Green colored beer and desserts, shamrocks galore, corn beef recipes, Guinness braised meats, and more! As for me, I went all out last year with our Guinness Chocolate Cupcakes with a Baileys Ganache.
I kind of went overboard with them. They literally SCREAMED St. Paddy’s Day with a decadent Guinness Beer cupcake, filled with a chocolate truffle, with spirals of green Baileys buttercream, topped with shamrock sprinkles and wrapped up in a bright green striped cupcake liner. PHEW! Now that is St. Paddy’s!
Those cuppies were decadently delicious and I wanted to bring them back for this year’s St. Paddy’s Day — but a little more “understated”.
I went for the same moist, stout beer cupcakes and Irish cream flavored buttercream—-however, this time around I opted out of the truffle centers and put away my green food coloring. No need….their yumminess speaks for itself.
I chose a simple large round tip to pipe the frosting this time– a Wilton 1A. But as “understated” as I was trying to keep things, I could not resist breaking out the shamrock sprinkles. After all, I don’t get to use them very often — and who couldn’t use a little more luck?
As for the end results……they were delicious! The dark stout beer adds such a subtle nuttiness to the chocolate cupcakes while the Irish Cream buttercream perfectly rounds out the flavors. And if done correctly, the buttercream is so smooth and rich— a dream to pipe out
So whether you want to go BIG with the GREEN theme or be a little more subtle, Chocolate Stout Cupcakes are definitely the way to celebrate St. Patrick’s Day!

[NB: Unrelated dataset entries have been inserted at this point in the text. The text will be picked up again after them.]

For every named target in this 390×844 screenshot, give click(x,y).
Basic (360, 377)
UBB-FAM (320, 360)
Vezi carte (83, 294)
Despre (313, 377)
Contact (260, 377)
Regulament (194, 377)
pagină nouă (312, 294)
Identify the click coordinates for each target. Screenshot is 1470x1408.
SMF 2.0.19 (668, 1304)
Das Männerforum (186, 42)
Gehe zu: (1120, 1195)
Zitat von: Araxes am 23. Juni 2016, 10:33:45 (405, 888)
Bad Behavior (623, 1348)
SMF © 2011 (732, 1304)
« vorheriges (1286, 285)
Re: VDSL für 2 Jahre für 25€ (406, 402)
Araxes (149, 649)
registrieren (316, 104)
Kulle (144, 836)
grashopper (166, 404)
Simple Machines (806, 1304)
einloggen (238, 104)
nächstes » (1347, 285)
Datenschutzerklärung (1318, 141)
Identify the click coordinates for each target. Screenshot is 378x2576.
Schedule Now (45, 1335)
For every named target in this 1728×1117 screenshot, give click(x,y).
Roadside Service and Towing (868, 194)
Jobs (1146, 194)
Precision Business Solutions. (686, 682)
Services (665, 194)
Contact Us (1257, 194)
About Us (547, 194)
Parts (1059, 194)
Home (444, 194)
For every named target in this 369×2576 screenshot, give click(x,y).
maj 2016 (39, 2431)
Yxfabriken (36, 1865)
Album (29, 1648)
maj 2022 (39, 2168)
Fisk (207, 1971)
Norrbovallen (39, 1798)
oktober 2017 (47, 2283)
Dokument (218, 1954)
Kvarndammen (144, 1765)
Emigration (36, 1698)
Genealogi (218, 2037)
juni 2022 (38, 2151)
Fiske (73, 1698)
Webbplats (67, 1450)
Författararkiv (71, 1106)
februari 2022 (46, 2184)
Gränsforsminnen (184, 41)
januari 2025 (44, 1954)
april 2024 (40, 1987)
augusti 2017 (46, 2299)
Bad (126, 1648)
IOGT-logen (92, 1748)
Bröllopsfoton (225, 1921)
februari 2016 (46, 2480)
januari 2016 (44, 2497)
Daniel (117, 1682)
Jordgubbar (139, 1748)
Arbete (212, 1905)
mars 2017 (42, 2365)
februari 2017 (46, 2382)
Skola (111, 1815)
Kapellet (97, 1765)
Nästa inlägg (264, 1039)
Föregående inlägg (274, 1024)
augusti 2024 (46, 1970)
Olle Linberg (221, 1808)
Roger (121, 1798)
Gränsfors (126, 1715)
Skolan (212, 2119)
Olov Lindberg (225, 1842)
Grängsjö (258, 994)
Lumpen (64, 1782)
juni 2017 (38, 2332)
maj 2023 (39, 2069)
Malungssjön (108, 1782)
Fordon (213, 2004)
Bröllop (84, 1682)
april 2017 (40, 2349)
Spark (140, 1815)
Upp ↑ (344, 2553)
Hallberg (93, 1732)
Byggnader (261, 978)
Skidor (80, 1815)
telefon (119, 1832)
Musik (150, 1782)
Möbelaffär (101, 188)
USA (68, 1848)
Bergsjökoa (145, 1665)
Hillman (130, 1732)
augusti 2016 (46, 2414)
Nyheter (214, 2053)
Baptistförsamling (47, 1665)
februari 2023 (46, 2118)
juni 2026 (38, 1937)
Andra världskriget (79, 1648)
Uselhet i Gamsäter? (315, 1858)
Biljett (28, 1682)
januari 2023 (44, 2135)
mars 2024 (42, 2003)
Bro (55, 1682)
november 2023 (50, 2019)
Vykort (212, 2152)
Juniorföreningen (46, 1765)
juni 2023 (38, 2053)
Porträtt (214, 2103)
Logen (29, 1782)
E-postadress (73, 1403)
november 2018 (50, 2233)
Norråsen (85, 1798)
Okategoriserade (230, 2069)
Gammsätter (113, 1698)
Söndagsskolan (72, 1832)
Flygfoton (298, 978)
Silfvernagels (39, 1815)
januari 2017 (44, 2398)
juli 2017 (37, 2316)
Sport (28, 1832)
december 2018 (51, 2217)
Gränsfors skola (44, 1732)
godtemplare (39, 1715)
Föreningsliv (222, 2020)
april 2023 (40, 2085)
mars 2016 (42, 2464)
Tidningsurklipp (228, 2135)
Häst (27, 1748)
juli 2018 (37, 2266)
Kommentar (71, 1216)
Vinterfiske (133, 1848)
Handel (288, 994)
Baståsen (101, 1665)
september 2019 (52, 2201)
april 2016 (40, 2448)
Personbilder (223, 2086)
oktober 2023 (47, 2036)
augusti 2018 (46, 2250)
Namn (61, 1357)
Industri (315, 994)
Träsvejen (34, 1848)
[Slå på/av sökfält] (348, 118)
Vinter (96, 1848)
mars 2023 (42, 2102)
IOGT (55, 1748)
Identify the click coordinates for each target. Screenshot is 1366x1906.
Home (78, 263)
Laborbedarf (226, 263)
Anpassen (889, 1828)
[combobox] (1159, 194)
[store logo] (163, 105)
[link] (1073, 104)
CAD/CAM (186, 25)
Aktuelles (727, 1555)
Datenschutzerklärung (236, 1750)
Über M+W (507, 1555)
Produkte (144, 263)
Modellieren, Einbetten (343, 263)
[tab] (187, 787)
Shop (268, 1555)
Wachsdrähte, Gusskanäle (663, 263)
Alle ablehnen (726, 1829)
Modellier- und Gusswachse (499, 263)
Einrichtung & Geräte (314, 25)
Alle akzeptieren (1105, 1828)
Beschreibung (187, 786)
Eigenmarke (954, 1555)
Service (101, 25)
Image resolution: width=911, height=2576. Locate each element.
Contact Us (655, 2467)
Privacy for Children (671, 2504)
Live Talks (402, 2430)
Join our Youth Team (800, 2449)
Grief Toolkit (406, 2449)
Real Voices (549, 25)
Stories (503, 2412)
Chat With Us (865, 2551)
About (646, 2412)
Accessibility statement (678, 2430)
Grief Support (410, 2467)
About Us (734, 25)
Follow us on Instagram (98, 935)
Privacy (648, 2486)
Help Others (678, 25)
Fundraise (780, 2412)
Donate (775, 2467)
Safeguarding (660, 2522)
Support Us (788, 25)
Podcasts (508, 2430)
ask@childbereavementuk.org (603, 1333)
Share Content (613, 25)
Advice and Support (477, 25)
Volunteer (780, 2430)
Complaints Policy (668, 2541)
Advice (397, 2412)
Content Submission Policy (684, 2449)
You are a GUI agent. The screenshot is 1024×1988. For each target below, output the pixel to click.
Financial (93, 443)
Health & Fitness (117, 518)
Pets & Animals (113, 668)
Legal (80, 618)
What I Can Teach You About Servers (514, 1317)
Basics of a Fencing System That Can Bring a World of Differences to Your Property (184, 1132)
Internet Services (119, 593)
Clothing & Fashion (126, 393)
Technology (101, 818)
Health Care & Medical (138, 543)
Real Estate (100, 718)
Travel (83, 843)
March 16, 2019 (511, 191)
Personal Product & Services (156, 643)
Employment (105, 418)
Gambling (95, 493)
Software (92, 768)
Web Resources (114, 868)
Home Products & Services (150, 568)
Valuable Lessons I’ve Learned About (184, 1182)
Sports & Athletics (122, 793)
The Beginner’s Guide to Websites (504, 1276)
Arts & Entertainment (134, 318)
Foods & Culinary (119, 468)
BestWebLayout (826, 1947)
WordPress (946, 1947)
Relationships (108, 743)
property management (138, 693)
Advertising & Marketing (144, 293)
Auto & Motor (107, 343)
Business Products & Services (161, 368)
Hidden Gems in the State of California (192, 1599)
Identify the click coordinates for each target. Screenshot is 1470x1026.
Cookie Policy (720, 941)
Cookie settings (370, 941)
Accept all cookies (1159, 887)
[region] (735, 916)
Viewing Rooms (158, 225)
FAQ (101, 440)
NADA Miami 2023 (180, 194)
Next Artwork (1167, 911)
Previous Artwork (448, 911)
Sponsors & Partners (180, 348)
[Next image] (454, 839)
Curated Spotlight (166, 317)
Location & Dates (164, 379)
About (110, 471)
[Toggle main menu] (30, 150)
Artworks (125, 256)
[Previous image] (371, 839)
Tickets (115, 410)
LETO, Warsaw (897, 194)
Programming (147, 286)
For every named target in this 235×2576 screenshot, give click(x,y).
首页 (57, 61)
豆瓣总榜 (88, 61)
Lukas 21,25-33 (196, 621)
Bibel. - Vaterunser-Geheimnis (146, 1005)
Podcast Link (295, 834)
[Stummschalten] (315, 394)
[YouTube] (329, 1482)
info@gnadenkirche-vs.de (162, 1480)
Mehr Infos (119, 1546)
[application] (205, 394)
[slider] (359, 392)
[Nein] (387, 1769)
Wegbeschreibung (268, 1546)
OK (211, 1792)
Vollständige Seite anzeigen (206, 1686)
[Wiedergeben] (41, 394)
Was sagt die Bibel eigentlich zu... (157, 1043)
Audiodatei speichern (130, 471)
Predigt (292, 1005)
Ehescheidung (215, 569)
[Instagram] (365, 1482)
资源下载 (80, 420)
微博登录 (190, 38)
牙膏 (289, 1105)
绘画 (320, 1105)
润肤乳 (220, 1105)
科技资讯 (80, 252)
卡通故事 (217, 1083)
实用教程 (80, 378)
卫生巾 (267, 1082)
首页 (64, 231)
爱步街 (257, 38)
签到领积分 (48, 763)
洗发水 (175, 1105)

And with that dear Friends, SLAINTE!!!
Chocolate Stout Cupcakes with Irish Cream Buttercream
Adapted from Smitten Kitchen
Makes 24 cupcakes
1 Cup Stout Beer
1 Cup Unsalted Butter
¾ Cup Quality Unsweetened Cocoa Powder
2 Cups All Purpose Flour
2 Cups Granulated Sugar
1½ Teaspoons Baking Soda
¾ Teaspoon Salt
2 Large Eggs
⅔ Cup Sour Cream
Irish Cream Buttercream:
4 to 5 Cups Confections Sugar
2 Cups Unsalted butter, at room temperature
4 to 5 Tablespoons Irish Cream Liqueur
Preheat oven to 350°F. Line cupcake cups with paper liners.
Prepare the cupcakes: Put the butter with the stout beer in a sauce pan over medium heat and bring to a simmer. Whisk in cocoa powder until smooth. Cool slightly.
In a large bowl, whisk the flour, sugar, baking soda and salt. In a mixer bowl, beat the eggs and the sour cream together. Add the beer/butter/cocoa mixture and beat to combine. Add the flour mixture and beat briefly just to combine. Using a rubber spatula, fold the batter until completely combined, making sure to incorporate little pockets of flour on the bottom so that the batter is of equal consistency everywhere.
Fill the cupcake liners about 2/3 of the way if you want flatter cupcakes and 3/4 if you want domed. Bake for about 17 minutes, or until a toothpick inserted into the middle of a cupcake comes out clean. Cool completely to room temperature.
Prepare the frosting: In a large mixer bowl, whip the butter for several minutes until very light and fluffy. Slowly add about half of the powdered sugar a few spoonfuls at a time until incorporated. Slowly drizzle the Irish Cream and whip until combined. Add the rest of the powdered sugar until your desired consistency has been achieved.
Assemble: Fill a pastry bag and pipe buttercream on top of cooled cupcakes. Garnish with sprinkles or other adornments. Enjoy!
Note: This makes a lot of buttercream so that you can pipe large mounds on the cupcakes. If you prefer less on your cuppies, halve the amounts.